Chapter 23 Activity

The Gilded Age

Definition of gilded

  • Gilded (verb) - to cover (something) with a thin layer of gold

The word gilded applies to the Gilded Age era because this timeframe was known for fakery and cheap industrialization. Workers just made poor quality products and coated them with gold to get rich quickly. It was also known for rapid economic growth but much social conflict. This era was based off of Mark Twain’s novel titled The Gilded Age.

election of Grant and the "Bloody Shirt" campaign

In the Election of 1868, Ulysses S. Grant (Republican) ran against Horatio Seymour (Democrat). Grant campaigned to continue radical reconstruction. He was elected because he was a well respected war hero from Civil War, even though he was accused of being a drunkard and a lover of Black people. The “Bloody Shirt” Campaign consisted of Republicans waving bloody shirts to remind citizens of the Democrats’ lack of support during the Civil War. Grant won by a landslide in the Electoral College, but beat Seymour by merely 300,000 popular votes which foreshadowed there was stuff in store for Grant's Presidency.

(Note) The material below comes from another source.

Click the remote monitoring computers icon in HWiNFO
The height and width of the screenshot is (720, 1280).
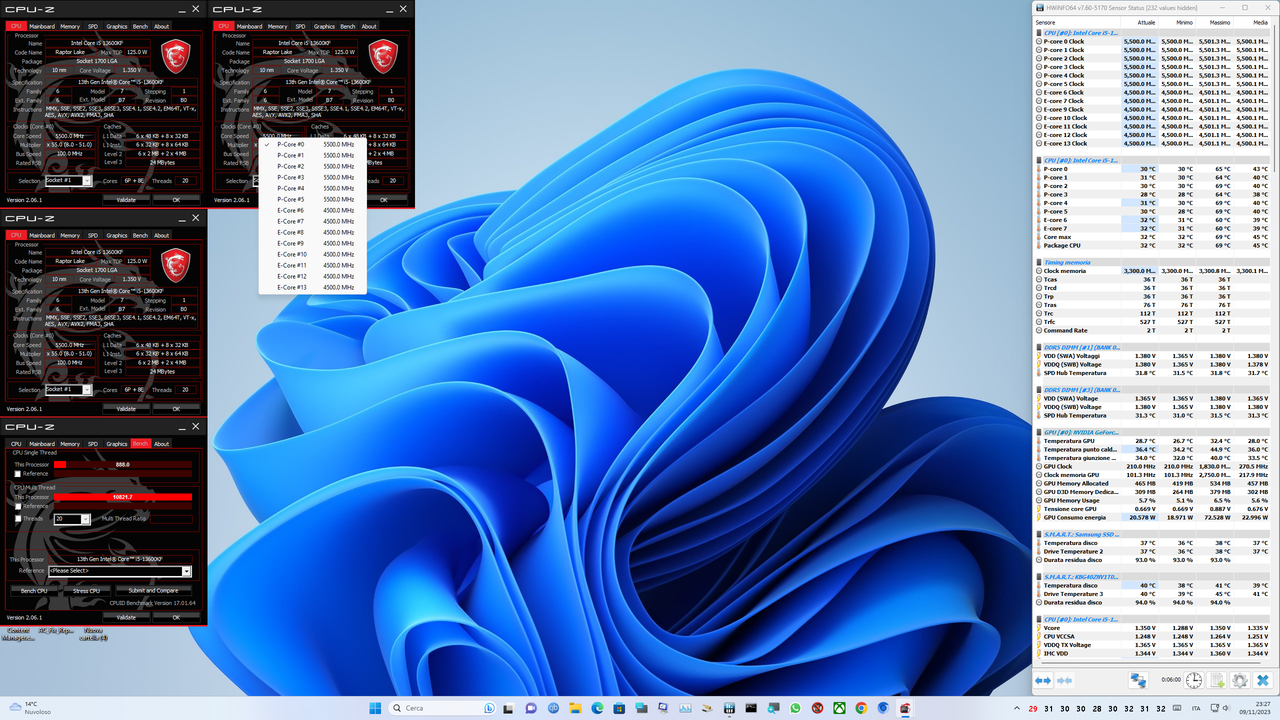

Corruption during the Gilded Age

During the Gilded Age, governments were naive about the ways individuals and companies made money in business, both legally and illegally. They weren’t able to deal with cutthroat business practices, so they continued which cause lots of corruption. When it finally became very clear that some regulation was necessary, government didn’t know where or how to apply the controls.

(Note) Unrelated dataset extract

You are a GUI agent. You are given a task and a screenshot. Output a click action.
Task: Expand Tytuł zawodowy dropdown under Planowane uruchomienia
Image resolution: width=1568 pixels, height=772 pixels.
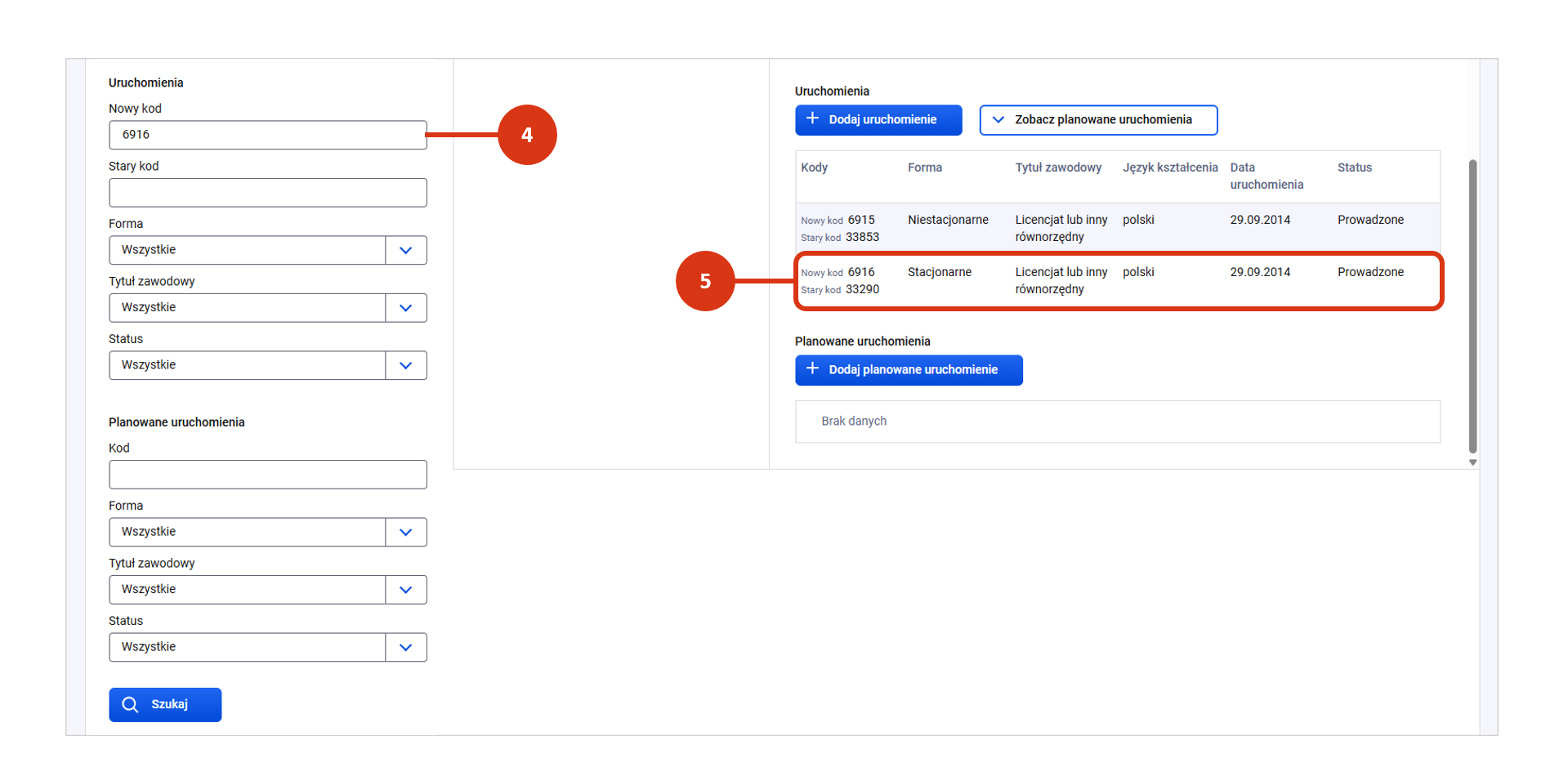(267, 590)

  • Union Railroad and Credit Mobilier

One scandal during the Gilded Age dealt with the Union Pacific Railroad Company. The Union Pacific directors created Credit Mobilier that was to supply materials and labor. Though they were the directors of both companies, they kept their involvement with the Credit Mobilier quiet. Within a few years of the Railroad’s operation, the company went bankrupt. A New York newspaper exposed the scandalous co-ownership of the companies in 1872, and charges were confirmed by congressional investigation. Credit Mobilier tried covering up what they did by giving congressmen shares of its valuable stock that paid dividends of as much as 348%.

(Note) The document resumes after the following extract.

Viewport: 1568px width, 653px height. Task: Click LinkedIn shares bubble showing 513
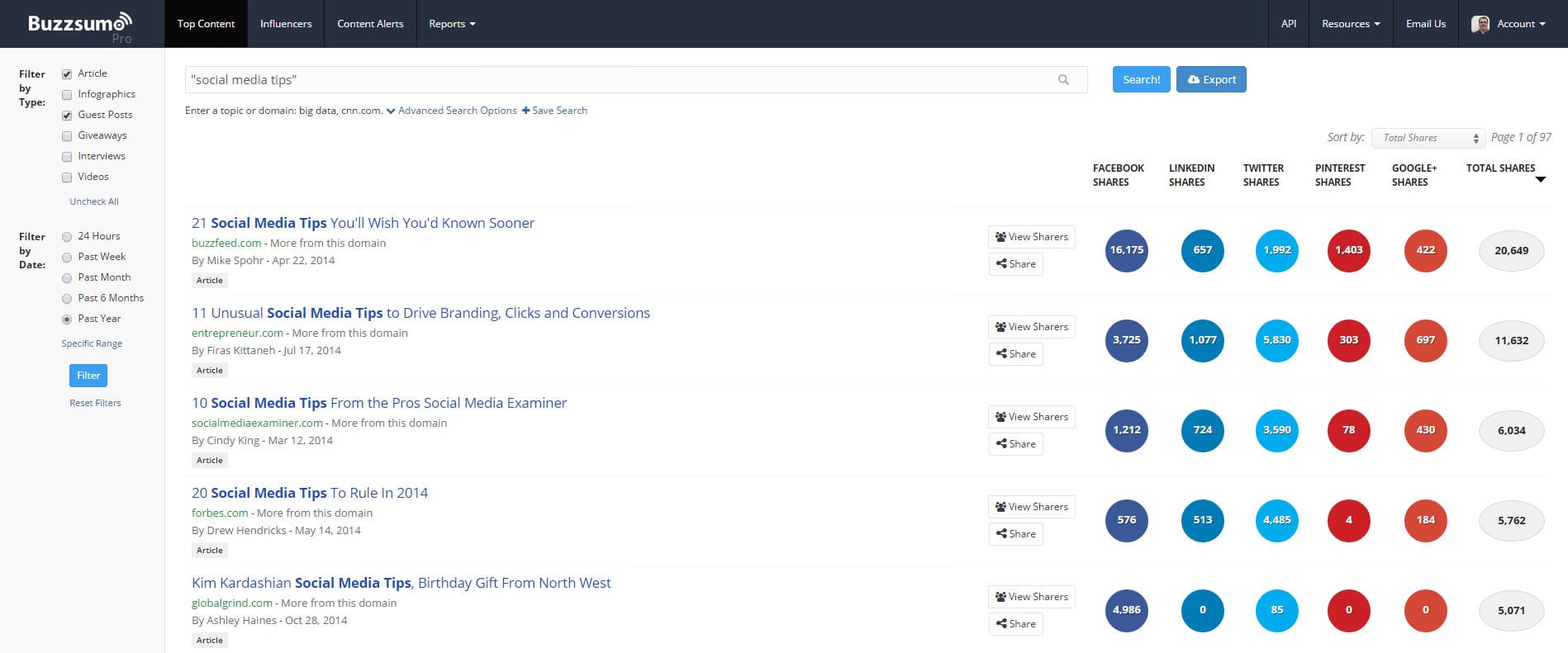pyautogui.click(x=1202, y=520)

  • Boss Tweed Spoils System

William Marcy Tweed, otherwise known as "Boss Tweed" was the head of Tammany Hall in New York. The Tammany Hall machine politics of the late 1860's and early 1870's used bribery and rigged elections (aka Spoils System) to con the city out of $200 million. The spoils system is a practice where a political party or member offers government jobs to the people in exchange for their vote. This often harmed the society as these people elected for office were inept and unskilled for that position. Tweed and other political machines did not assign roles accordingly which concluded to many malfunctions.

  • Continued

Tweed also traded jobs, housing, and other important items in return for the immigrant's votes. A portion of this money went to creating public jobs and constructing public buildings but people who worked in the cities (like contractors and suppliers) had to give kickbacks to the machine bosses in order to maintain their businesses. Because of this, Boss Tweed gained fortunes due to kickbacks and the bribes. Many of the people in New York were not convinced of the benefits the Boss System provided but those who complained were threatened or had their property taxes raised. In 1871, the New York Times published sufficient evidence that Boss Tweed had misused financial funds and convicted him and other bosses for their wrong doings. Political cartoon artist Thomas Nast portrayed the corruption of Boss Tweed through pictorial campaigns gaining support from immigrants and citizens.

Compromise of 1877

Rutherford B. Hayes was elected as president in exchange of Republicans pulling their troops out of Southern States. After the Election of 1876, Hayes agreed to end Reconstruction period. Samuel J. Tilden won popular vote as Democrat, and Republicans won the electoral votes. There was an unwritten, informal deal between Democrats and Republicans, so Hayes had to appoint one democrat into his administration. Construction of a second transcontinental railroad in the South began, because Legislation had to help industrialize the South. This led to beginning of Jim Crow Laws and Segregation throughout the South. The Civil Rights Act of 1875: guaranteed equal accommodations in public places and prohibited racial discrimination in jury selection. To the millions of slaves in the south, the Compromise of 1877 was known to them as the "Great Betrayal." The efforts from the north to ensure the civil rights of blacks had disappeared.